This book by Chilean author Alejandro Zambra and translated by Megan McDowell is written in the form of a standardized test.
There’s a section where you have to choose the word that doesn’t relate in any way to the heading or the other words listed, like so:
Often, there’s no clear answer, not because the questions are difficult but because they’re unsolvable. But the wordplay is pretty amusing.
Other sections involve putting a series of sentences in the best order, filling in the blacks in incomplete sentences, eliminating sentences from a series of stories, and answering comprehension questions about a series of stories. In each case, readers are given a list of options, forcing you to choose from a set of sometimes unsatisfying options.

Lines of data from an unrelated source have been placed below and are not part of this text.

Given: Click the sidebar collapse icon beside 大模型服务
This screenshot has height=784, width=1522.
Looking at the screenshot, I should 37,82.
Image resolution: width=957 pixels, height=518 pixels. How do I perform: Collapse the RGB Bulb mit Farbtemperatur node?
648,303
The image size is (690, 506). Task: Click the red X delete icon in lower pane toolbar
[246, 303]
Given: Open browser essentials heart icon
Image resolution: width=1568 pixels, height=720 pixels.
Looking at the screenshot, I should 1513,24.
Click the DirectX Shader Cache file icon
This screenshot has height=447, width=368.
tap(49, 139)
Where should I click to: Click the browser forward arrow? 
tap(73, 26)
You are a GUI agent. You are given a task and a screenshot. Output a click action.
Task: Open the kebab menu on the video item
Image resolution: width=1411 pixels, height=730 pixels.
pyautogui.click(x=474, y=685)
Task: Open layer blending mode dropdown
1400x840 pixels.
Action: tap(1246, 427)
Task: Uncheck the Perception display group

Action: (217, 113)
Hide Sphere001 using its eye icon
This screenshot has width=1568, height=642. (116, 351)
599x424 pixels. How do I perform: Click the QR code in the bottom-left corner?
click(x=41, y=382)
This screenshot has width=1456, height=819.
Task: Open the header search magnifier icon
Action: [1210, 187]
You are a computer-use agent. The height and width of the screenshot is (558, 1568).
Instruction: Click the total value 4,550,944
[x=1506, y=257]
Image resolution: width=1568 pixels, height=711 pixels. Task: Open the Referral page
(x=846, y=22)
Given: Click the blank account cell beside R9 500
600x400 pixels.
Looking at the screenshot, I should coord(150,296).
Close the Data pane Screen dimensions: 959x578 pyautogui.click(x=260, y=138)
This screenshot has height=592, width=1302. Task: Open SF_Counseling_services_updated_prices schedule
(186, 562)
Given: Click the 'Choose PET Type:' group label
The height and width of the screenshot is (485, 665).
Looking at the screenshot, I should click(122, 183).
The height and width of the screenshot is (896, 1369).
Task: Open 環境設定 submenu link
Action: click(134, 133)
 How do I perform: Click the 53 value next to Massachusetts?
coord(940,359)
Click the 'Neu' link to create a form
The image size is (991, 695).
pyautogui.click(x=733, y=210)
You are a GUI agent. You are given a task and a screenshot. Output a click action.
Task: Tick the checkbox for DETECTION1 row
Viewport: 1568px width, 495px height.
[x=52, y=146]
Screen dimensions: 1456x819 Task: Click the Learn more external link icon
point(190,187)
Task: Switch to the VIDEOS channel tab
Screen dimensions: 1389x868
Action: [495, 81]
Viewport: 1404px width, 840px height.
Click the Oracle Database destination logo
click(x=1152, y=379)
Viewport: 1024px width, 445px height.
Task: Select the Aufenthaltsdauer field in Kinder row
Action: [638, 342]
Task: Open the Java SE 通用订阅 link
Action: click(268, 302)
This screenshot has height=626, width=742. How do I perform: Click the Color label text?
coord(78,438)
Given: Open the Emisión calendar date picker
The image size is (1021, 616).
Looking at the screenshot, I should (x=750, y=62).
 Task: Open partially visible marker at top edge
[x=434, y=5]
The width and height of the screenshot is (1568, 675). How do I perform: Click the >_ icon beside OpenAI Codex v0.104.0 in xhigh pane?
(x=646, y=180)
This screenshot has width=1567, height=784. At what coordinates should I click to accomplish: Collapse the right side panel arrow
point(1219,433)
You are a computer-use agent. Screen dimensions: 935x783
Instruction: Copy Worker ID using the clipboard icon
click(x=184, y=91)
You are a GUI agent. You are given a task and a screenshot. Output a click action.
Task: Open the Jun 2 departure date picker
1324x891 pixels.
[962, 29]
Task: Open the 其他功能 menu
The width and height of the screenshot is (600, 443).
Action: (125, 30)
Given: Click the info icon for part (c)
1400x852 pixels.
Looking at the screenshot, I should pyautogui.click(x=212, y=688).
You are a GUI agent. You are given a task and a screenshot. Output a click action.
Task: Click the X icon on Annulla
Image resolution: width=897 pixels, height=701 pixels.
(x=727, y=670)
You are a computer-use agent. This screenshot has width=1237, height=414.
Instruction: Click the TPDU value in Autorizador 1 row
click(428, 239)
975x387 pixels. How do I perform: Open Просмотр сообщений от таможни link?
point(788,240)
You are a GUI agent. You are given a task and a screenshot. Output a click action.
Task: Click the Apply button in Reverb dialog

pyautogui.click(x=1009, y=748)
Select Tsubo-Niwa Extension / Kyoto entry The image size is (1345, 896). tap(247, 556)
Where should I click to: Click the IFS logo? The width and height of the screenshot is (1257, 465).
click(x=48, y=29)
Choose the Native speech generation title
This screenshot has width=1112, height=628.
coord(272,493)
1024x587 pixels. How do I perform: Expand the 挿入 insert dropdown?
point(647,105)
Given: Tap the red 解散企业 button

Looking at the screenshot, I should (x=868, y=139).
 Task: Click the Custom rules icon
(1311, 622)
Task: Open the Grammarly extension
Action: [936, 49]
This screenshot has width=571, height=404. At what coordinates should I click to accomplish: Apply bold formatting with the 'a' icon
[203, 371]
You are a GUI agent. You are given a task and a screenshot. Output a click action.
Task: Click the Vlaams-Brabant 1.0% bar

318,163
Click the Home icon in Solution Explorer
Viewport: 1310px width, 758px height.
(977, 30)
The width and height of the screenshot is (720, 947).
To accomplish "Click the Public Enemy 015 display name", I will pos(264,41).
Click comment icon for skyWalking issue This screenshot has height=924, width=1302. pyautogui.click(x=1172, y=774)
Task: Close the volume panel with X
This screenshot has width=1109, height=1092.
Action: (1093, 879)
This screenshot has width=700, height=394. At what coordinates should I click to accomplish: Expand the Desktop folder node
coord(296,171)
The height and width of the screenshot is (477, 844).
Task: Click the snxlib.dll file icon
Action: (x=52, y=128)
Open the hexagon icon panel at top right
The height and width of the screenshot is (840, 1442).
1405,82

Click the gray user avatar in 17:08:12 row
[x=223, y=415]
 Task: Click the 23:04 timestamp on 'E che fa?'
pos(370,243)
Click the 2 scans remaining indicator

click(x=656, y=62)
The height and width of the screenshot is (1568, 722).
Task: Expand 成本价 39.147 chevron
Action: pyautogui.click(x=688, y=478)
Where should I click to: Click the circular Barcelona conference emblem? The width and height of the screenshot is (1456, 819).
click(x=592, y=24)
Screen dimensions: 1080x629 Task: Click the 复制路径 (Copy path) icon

The point, in part, seems to be to show how multiple choice standardized tests can shut down creative thought, and it does here. When, for example, we’re asked to put a series of sentences in order, we might find that the most arresting version of the new, reimagined story isn’t even one of the options. Or all the options are equally appealing. Or all the options are exactly the same. In the sentence-elimination section, it might be possible to eliminate sentences that leave the sense of the story in place but lose some kernel of truth. And the reading comprehension section mixes basic, fact-based answers with answers that get at a deeper meaning and answers that may be literally accurate but miss the point.
The test, as it turns out, is impossible. Truth can’t be boiled down to a series of straightforward choices.
Many of the questions also get at elements of living under a dictatorship. Or so the reviews that I’ve read tell me. Pinochet’s name gets mentioned, so certainly that period of Chile’s history is on Zambra’s mind. But, to me, it’s about living in any sort of environment where you’re forced into impossible choices or where you can’t quite tell your whole story.
The form of this book interested me very much, but I’m still working out whether I actually liked it. My initial reaction was that I liked the concept more than the execution. But I think it could benefit from more than one reading. I’ve browsed through bits of it a second time, and it’s grown on me. But I’m still in my phase of preferring straighforward story-telling over experiments in form, so it may just not be a book I’m going to love right now.